Date of Report (Date of earliest event reported): June 28, 2011


Safeguard Scientifics, Inc.
(Exact name of registrant as specified in its charter)

Pennsylvania

 

1-5620

 

23-1609753

(State or other jurisdiction
of incorporation)

(Commission File Number)

 

(IRS Employer Identification
No.)


435 Devon Park Drive,
Building 800, Wayne, PA

 

19087

(Address of principal executive offices)

(Zip Code)


Registrant’s telephone number, including area code: 610-293-0600


Not applicable
(Former name or former address, if changed since last report.)

Check the appropriate box below if the Form 8-K filing is intended to simultaneously satisfy the filing obligation of the registrant under any of the following provisions:

     Written communications pursuant to Rule 425 under the Securities Act (17 CFR 230.425)

     Soliciting material pursuant to Rule 14a-12 under the Exchange Act (17 CFR 240.14a-12)

     Pre-commencement communications pursuant to Rule 14d-2(b) under the Exchange Act (17 CFR 240.14d-2(b))

     Pre-commencement communications pursuant to Rule 13e-4(c) under the Exchange Act (17 CFR 240.13e-4(c))

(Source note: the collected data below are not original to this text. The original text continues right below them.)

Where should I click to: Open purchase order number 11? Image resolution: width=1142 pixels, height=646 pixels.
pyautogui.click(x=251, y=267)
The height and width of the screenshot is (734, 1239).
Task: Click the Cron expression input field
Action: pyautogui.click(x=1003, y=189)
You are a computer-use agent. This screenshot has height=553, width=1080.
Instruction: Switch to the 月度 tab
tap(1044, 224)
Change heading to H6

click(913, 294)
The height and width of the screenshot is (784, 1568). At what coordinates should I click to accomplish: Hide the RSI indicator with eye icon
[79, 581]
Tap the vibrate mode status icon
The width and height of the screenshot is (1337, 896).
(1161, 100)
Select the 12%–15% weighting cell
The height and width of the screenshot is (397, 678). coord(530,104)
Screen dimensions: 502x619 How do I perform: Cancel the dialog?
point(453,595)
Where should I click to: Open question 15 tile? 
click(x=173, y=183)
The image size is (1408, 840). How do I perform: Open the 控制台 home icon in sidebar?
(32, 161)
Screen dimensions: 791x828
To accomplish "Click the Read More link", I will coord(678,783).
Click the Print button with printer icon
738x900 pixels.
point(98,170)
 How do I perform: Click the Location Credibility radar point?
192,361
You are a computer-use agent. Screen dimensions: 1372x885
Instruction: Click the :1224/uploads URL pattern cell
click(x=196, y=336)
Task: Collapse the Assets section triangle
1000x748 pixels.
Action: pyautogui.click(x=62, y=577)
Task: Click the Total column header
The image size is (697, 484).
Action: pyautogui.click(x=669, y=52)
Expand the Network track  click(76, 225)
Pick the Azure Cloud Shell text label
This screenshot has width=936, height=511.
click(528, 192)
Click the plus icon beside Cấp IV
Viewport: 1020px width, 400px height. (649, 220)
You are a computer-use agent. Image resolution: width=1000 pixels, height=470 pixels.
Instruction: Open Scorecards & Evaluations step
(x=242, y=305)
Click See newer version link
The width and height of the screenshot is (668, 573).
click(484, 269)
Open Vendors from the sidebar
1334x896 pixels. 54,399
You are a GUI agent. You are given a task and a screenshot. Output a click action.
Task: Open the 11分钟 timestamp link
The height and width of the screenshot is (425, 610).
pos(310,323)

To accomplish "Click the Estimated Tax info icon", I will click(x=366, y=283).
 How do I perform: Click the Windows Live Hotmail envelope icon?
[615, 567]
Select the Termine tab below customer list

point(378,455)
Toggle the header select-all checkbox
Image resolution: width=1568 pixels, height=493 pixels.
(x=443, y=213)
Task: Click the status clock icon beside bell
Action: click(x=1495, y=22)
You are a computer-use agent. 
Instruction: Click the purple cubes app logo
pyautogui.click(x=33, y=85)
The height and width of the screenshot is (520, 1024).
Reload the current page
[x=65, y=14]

Item 2.01          Completion of Acquisition or Disposition of Assets.

Pursuant to the Agreement and Plan of Merger dated May 17, 2011 (the “Merger Agreement”), among Safeguard Scientifics, Inc.’s (“Safeguard”) partner company, Advanced BioHealing, Inc. (“ABH”) and certain related parties and Shire Pharmaceuticals, Inc. and certain related parties (“Shire”), on June 28, 2011, ABH was acquired by Shire (the “Transaction”).  Safeguard, through its wholly owned subsidiary, Safeguard Delaware, Inc., will receive, in the aggregate, approximately $145 million in connection with the Transaction in exchange for its interest in ABH.  Pursuant to the terms of the Merger Agreement, $7.3 million of such amount will be held in escrow through March 31, 2012.


Item 7.01.          Regulation FD Disclosure.

On June 28, 2011, Safeguard issued a press release announcing the completion of the Transaction.  A copy of the press release is attached hereto as Exhibit 99.1 to this Current Report on Form 8-K and is incorporated herein by reference.  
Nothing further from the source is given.